Не могу пройти мимо таких неловких мест в Вашем повествовании, как:

«Наступили дни туманов, но не чужих, хорошо мне знакомых и никогда не забываемых чёрно-жёлтых туманов Лондона, а прозрачных, серо-розовых, сибирских — нашенских и родных, как эти таблички, и ржавая проволока, и вышки».

Колючая проволока, таблички на сторожевых вышках с надписью: «Огневая зона. Часовой стреляет без предупреждения», — и это нашенское, родное! Помилуйте, неужели больше не с чем ассоциировать сибирские туманы, чтобы сделать их родными, нашенскими, как с этими аксессуарами?

Или: «Это была в миниатюре вся наша страна». И такое — об исправительно-трудовом лагере со всеми его описанными Вами мерзостями! Выходит, что если он, этот лагерь — микрокосмос, то вся наша страна — макрокосмос, огромный сплошной исправительно-трудовой лагерь. Из контекста и по всему ходу повествования видно, что этого вы не хотели сказать, но фраза обронена неловко, неосторожно.

Развивая дальше в «Человечности» мысль о лагере как о «мирке, который только в уменьшенном виде отражал всё окружающее, как маленькая капля воды отражает огромное солнце», Вы, однако, не показываете, как в этой капле была отражена такая громадина нашей истории, как Великая Отечественная война. И к чему в довершение ко всем чрезмерностям наготы такое эпатирование «читающей публики».

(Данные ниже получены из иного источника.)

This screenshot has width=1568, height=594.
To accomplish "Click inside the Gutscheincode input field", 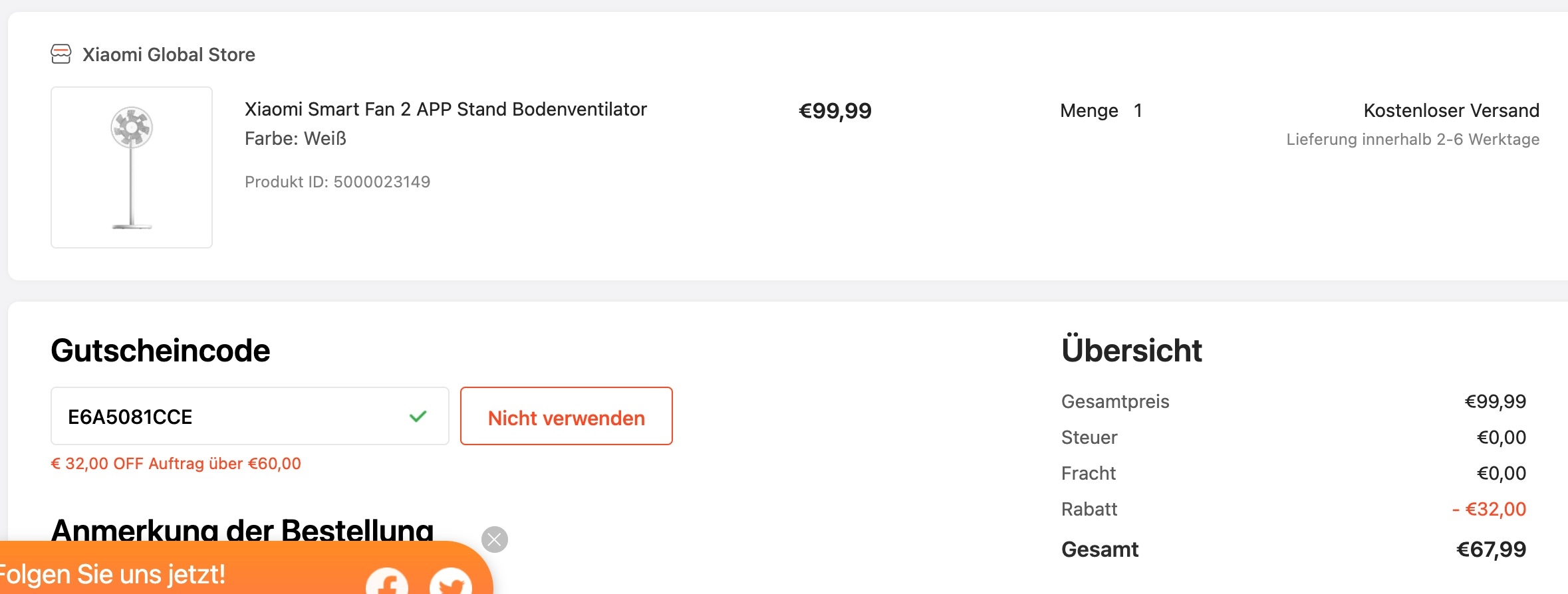I will coord(226,417).
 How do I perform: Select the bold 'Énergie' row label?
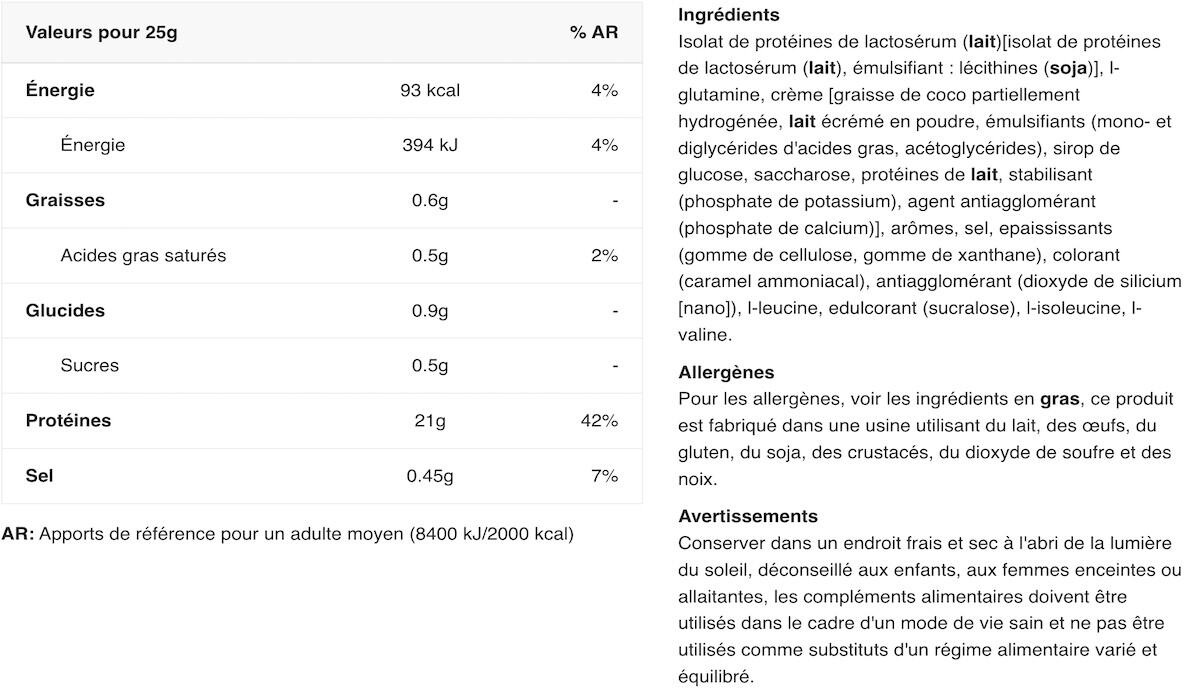tap(60, 90)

«В это утро я делал вливание больным сифилисом. Они выстроились гуськом со спущенными штанами и по очереди подставляли болтающиеся сзади пустые мешочки, в которые я втыкал длинную и толстую иглу, снимал с неё шприц и минуту ждал, не покажется ли кровь, если всё было в порядке, то вводил в мышцу густую оранжевую жидкость. Больных было около двадцати человек, и дело продвигалось небыстро».

Буду рад, если мои замечания помогут Вам самокритично посмотреть ещё раз на своим рукописи и изъять из них то, что дисгармонирует с их лучшими фрагментами. А чем их дополнить из Вашей богатейшей сокровищницы переживаний и воспоминаний, думается, Вы сами сообразите лучше меня и кого-либо другого.

Уважающий Вас П.Чагин.

12 марта 1965 г.

Полагаю, что пропорция три к одному точно отражает соотношение сил в редакциях: дух сталинизма, желание «тащить и не пущать» и поклонение не подлежащему обсуждению положению, что писатель должен описывать не то, что есть, а то, что должно быть согласно официальной точке зрения, — всё это создаёт из литературных издательств мелкоячеистые сети, отсеивающие «крамолу» и пропускающие в печать не то, что полезно, талантливо или интересно, а то, что политически выгодно сталинистам, их режиму и их партии.